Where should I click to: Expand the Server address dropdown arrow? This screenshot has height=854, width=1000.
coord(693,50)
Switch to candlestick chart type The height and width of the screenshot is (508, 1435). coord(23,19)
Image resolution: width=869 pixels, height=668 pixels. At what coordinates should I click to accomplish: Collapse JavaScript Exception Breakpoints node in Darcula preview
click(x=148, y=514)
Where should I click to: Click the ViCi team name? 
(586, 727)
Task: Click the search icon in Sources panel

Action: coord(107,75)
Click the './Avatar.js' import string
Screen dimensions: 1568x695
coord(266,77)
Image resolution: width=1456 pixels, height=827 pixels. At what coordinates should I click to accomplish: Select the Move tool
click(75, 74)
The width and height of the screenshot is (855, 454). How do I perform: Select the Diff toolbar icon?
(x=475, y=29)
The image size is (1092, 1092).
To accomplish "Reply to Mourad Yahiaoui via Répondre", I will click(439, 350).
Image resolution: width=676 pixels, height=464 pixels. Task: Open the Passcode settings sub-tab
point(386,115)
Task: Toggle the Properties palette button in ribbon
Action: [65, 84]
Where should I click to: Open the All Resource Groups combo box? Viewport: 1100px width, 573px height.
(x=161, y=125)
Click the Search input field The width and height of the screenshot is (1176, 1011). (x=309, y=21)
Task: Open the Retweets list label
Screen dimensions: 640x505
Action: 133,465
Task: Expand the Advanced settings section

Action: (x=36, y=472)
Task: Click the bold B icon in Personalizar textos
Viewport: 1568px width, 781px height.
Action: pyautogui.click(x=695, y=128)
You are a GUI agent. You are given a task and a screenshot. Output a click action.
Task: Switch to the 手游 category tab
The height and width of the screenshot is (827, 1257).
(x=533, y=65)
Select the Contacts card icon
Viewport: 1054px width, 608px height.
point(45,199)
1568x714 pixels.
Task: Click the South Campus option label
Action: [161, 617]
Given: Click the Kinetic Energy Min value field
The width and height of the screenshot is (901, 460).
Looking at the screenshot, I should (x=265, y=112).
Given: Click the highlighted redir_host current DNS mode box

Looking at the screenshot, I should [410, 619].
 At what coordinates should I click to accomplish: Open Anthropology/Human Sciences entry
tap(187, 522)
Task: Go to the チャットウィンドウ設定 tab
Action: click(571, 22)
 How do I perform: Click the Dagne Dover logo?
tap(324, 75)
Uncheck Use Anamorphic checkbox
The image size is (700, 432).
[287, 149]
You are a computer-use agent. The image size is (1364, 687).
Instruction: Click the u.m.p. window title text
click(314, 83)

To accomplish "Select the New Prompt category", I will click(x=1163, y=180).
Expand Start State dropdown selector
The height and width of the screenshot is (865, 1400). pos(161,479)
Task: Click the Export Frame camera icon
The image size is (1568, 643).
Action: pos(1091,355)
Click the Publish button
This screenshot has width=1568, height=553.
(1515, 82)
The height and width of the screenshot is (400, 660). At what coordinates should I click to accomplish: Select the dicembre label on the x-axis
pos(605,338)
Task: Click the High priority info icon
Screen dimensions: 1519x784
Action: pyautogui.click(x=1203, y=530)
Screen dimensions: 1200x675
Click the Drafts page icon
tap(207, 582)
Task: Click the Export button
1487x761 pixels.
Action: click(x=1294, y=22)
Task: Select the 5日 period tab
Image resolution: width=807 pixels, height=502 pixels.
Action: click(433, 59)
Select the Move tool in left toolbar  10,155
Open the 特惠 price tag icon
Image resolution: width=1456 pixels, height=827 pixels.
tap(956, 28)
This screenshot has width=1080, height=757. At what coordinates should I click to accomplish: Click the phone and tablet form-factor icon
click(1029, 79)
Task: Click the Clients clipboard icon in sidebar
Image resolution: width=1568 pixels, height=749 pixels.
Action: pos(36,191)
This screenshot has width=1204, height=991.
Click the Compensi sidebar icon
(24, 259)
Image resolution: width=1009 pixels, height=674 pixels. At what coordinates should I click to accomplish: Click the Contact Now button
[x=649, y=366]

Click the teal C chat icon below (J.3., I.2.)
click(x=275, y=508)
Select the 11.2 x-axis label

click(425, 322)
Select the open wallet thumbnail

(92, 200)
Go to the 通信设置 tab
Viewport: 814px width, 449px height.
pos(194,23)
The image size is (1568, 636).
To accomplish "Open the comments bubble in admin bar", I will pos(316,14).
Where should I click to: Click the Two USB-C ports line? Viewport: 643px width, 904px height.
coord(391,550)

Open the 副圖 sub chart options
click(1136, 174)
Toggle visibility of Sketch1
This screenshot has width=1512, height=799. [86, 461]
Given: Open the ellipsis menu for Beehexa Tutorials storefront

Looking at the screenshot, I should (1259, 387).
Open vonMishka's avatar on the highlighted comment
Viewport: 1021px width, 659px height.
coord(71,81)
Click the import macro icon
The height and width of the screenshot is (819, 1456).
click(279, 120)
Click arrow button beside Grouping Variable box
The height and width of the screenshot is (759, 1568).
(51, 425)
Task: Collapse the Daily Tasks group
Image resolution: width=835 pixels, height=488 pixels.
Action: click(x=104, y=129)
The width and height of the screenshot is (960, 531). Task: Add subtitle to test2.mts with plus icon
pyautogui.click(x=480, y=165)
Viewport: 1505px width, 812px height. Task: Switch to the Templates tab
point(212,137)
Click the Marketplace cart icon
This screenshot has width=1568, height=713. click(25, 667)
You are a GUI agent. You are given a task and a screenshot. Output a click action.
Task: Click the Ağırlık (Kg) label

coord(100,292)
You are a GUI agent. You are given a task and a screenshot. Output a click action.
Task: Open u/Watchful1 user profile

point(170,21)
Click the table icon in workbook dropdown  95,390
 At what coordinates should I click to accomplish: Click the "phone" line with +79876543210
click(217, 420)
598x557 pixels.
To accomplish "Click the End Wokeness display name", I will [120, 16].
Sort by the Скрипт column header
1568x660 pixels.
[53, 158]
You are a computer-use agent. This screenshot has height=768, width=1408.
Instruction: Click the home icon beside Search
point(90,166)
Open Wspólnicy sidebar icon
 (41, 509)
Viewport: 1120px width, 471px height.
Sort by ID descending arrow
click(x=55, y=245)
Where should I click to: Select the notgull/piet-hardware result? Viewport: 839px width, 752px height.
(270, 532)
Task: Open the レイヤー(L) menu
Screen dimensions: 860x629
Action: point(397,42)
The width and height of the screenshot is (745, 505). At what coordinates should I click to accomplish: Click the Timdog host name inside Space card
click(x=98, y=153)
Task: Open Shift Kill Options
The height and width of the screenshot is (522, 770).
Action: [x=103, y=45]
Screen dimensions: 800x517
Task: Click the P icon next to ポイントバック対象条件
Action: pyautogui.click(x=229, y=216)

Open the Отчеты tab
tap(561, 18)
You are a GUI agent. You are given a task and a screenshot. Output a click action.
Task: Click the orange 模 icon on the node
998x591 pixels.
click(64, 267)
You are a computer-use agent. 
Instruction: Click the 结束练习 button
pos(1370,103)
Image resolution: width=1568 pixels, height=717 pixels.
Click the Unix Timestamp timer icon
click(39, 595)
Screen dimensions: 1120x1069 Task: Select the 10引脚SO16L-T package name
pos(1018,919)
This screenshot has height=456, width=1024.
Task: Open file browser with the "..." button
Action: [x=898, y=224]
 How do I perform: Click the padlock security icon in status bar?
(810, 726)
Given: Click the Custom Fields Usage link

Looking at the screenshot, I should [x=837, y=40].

--------------------

Lay out the lines of the material from the line containing "Click the table" through the line containing "Action: point(397,42)", inclusive, as a Markdown table with the columns No. and Text. Omit blank lines.

-- Task result --
| No. | Text |
|---|---|
| 1 | Click the table icon in workbook dropdown  95,390 |
| 2 |  At what coordinates should I click to accomplish: Click the "phone" line with +79876543210 |
| 3 | click(217, 420) |
| 4 | 598x557 pixels. |
| 5 | To accomplish "Click the End Wokeness display name", I will [120, 16]. |
| 6 | Sort by the Скрипт column header |
| 7 | 1568x660 pixels. |
| 8 | [53, 158] |
| 9 | You are a computer-use agent. This screenshot has height=768, width=1408. |
| 10 | Instruction: Click the home icon beside Search |
| 11 | point(90,166) |
| 12 | Open Wspólnicy sidebar icon |
| 13 |  (41, 509) |
| 14 | Viewport: 1120px width, 471px height. |
| 15 | Sort by ID descending arrow |
| 16 | click(x=55, y=245) |
| 17 | Where should I click to: Select the notgull/piet-hardware result? Viewport: 839px width, 752px height. |
| 18 | (270, 532) |
| 19 | Task: Open the レイヤー(L) menu |
| 20 | Screen dimensions: 860x629 |
| 21 | Action: point(397,42) |